## What you have to do
Extend the news report on Vince McMahon and the WWE–UFC merger from its last sentence, in the same style.

Vince McMahon called Monday “a great day” as his iconic company announced plans to sell a controlling stake to Endeavor in a merger with mixed martial arts firm UFC. “Things have to evolve. A family business has to evolve, for all the right reasons. And this is the right business decision, and it’s the right family decision,” McMahon said in an interview today on CNBC.

McMahon’s father founded WWE in 1953 and colorful Vince McMahon has been its public face for decades, growing it into an international powerhouse. But the majority owner of WWE stepped down as CEO, then from the board in 2022, amid a scandal over payments to hush up sexual encounters. He returned as a director last year to explore strategic alternatives, i.e., a sale. WWE had to restate some of its earnings to incorporate the payments. It launched then closed an internal investigation. Last week, McMahon agreed to pay the company more than $17 million to reimburse costs of the probe.

## Record extracts
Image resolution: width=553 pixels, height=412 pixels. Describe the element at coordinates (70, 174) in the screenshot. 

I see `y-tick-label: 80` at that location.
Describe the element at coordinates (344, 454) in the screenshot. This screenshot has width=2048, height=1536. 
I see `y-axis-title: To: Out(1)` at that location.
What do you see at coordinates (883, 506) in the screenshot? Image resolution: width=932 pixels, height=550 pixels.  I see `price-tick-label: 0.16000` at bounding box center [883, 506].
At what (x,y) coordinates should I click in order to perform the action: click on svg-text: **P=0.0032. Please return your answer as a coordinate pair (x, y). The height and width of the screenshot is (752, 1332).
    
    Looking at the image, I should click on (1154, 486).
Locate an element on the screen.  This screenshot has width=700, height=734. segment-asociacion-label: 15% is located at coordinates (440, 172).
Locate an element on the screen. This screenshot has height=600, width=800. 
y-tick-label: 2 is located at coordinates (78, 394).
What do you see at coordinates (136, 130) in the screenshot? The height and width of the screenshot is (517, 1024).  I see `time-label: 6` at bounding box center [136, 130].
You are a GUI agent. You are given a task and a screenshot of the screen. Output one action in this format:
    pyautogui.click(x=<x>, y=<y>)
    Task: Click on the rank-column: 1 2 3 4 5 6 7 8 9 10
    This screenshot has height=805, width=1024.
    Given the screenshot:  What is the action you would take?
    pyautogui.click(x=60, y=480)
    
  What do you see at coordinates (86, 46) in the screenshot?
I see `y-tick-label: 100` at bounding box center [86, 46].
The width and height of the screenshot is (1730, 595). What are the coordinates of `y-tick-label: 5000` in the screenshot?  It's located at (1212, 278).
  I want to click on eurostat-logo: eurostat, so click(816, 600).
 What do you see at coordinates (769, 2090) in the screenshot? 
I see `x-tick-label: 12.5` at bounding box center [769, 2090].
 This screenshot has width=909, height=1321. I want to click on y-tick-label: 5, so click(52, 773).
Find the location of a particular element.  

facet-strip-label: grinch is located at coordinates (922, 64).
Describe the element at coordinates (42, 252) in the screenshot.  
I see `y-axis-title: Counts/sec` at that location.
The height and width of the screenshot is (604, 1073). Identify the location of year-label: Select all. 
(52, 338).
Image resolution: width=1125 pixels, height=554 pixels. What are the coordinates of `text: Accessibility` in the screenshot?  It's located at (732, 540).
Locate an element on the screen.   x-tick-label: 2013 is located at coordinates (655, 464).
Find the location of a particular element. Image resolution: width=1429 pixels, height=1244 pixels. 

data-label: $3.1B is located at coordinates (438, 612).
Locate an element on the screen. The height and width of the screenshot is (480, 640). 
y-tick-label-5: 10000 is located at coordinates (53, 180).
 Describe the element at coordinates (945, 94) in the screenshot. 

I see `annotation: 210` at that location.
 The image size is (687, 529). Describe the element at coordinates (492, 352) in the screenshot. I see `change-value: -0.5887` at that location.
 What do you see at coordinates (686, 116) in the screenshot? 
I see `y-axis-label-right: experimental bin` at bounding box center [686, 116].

## Answer below
Asked what he thought the last year meant for his legacy, he said, “I’m not sure about the legacy stuff. I’m not going to write it, so I don’t know. … Let me just say, I’ve made mistakes both personally and professionally through my 50-year career. I have owned up to every single one of them and then moved on.”

The all-stock deal confirmed early Monday will see Endeavor’s UFC and WWE merged to create a new stand-alone company, as yet unnamed, worth about $21 billion. Endeavor shareholders will own 51% and WWE shareholders 49%. An 11-member board will be split 6 directors to 5, Endeavor-WWE.

The deal values WWE at about $9.3 billion, well above its market cap (of $6.6 billion today). Endeavor chief executive Ari Emanuel will be CEO, and McMahon executive chairman. WWE CEO Nick Khan will be president of the combined entity. UFC Dana White will continue as president of UFC.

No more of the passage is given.